L’une de ces solutions pourrait faire d'une pierre trois coups en résolvant l'ensemble des problèmes susmentionnés. Elle repose sur le principe suivant : empêcher les mauvaises herbes de lever et les insectes de pénétrer dans le sol. La docteure Benoit et son équipe l’ont testée en couvrant le verger étudié d'épaisses feuilles de cellulose. Les résultats ont été concluants.

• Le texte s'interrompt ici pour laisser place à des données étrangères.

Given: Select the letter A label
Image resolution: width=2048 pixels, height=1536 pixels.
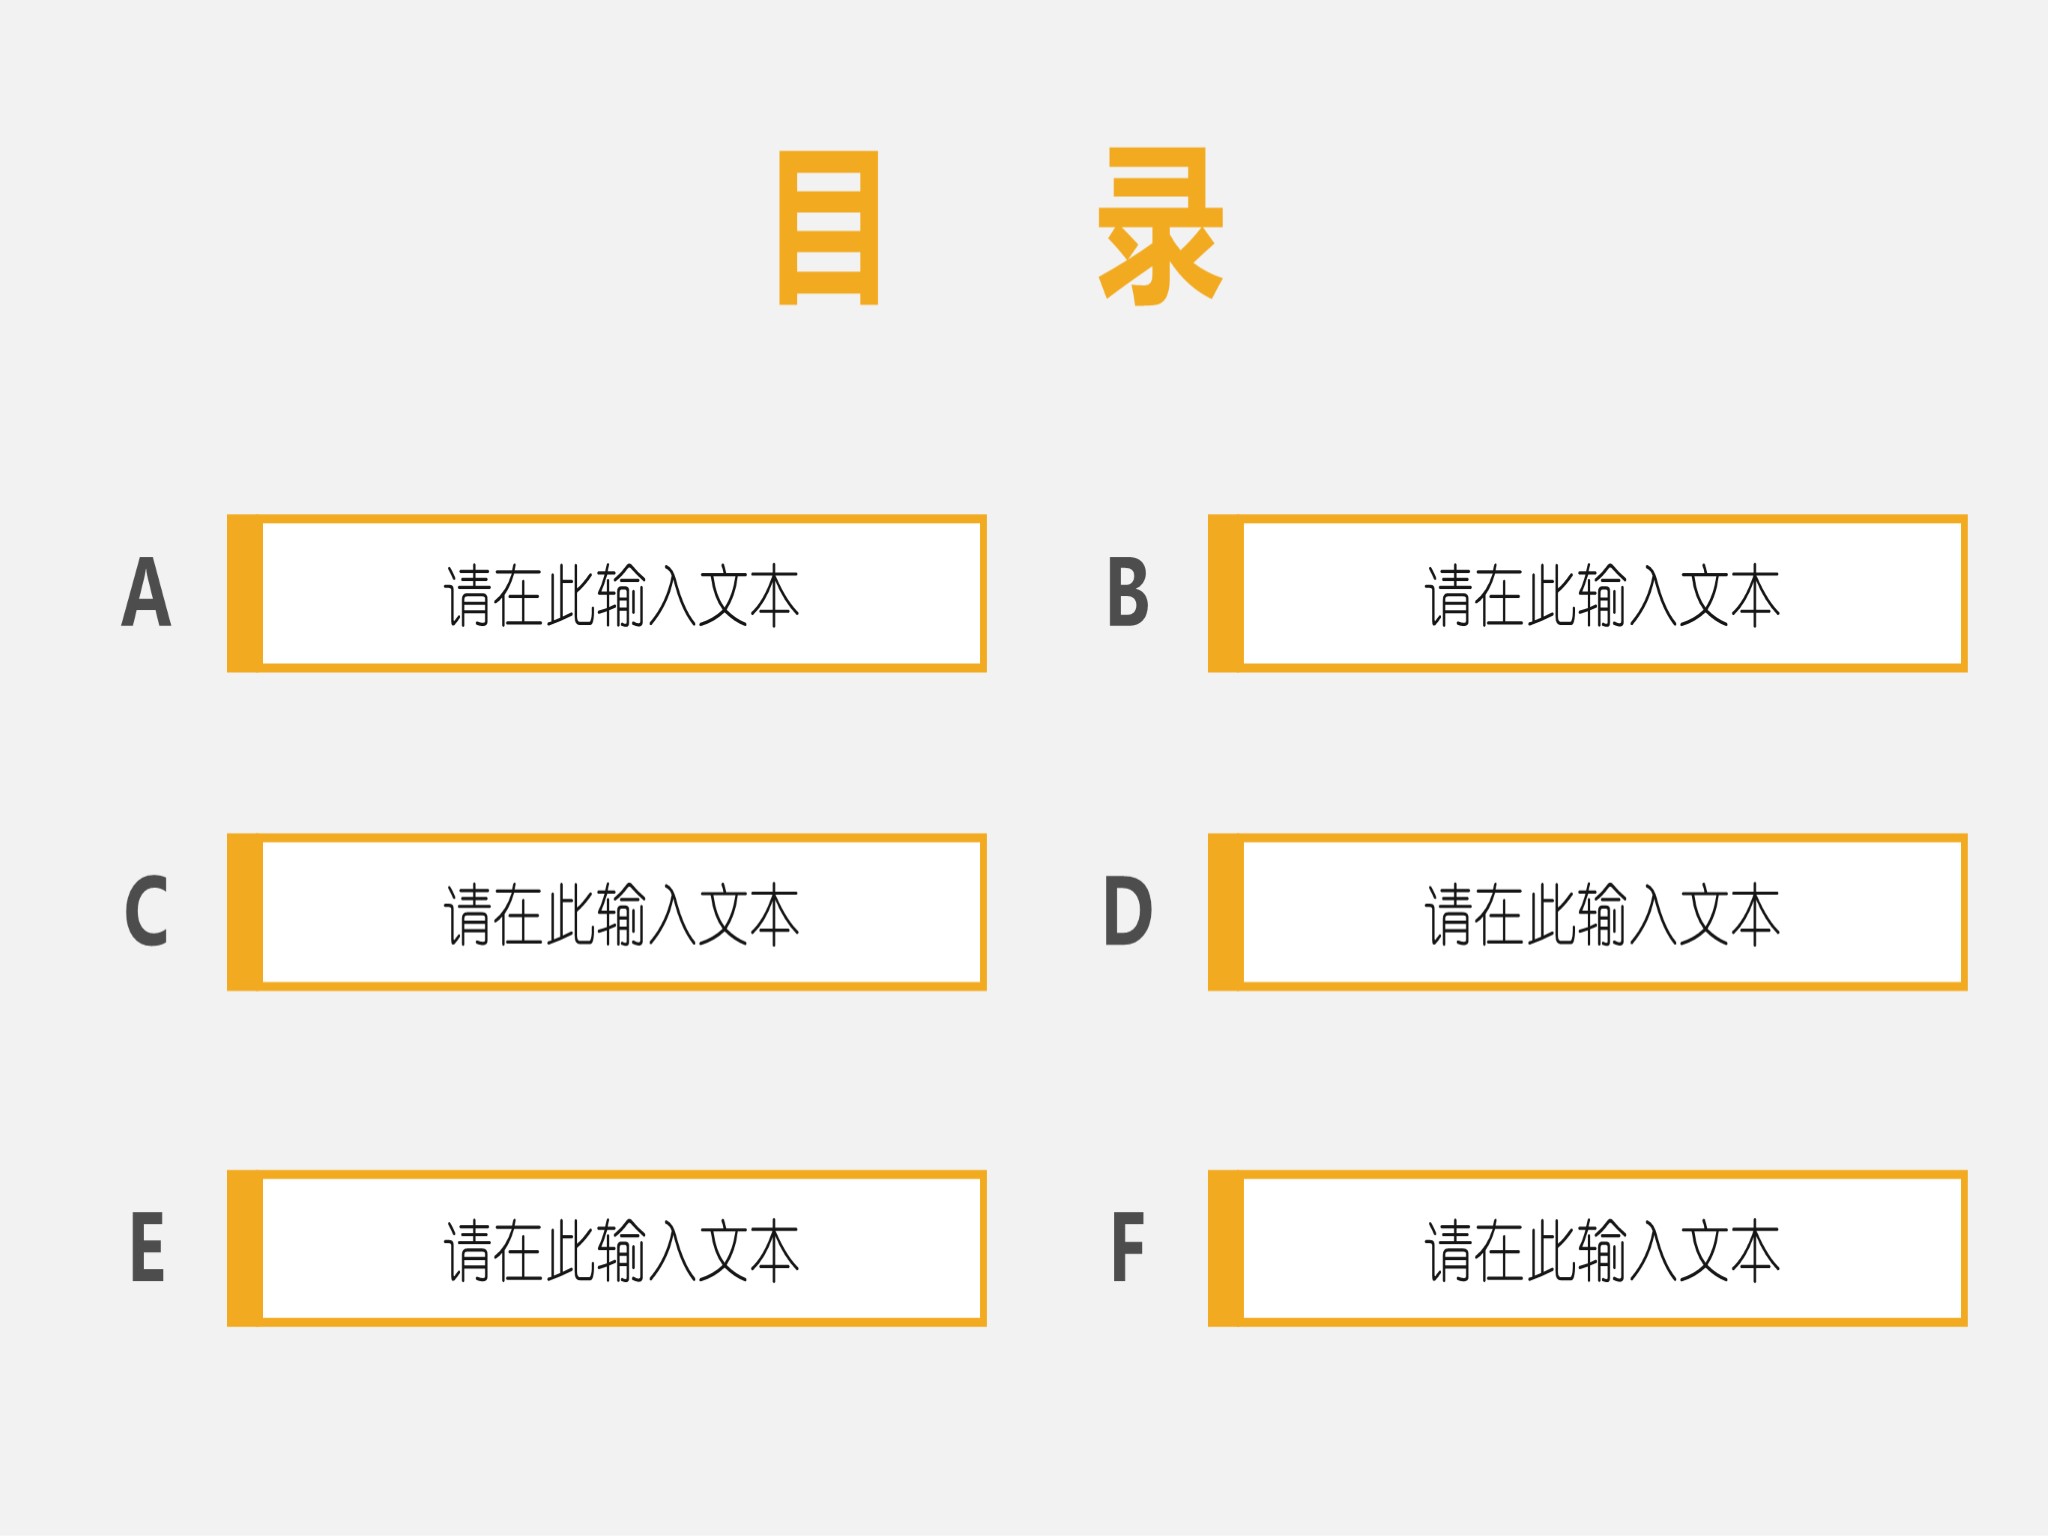Looking at the screenshot, I should click(146, 592).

Il convient de souligner que les feuilles utilisées étaient particulières : épaisses de 15 mm, constituées de papier kraft pris en sandwich entre deux couches biodégradables d’acide polylactique, elles étaient claires d’un côté et noires de l’autre. Les chercheurs ont établi que le « paillis » ainsi constitué a réduit l'émergence des charançons de la prune de 47 à  100 % trois années sur quatre. L’émergence de l’hoplocampe de la pomme a diminué de 60 à  95 % deux années sur quatre.
En ce qui concerne les mauvaises herbes, les feuilles de cellulose se sont également avérées utiles. Aucun pied n’a été observé sur les feuilles nouvellement remplacées en été et à l’automne. La quantité de graines de mauvaises herbes dans le sol a de surcroît diminué.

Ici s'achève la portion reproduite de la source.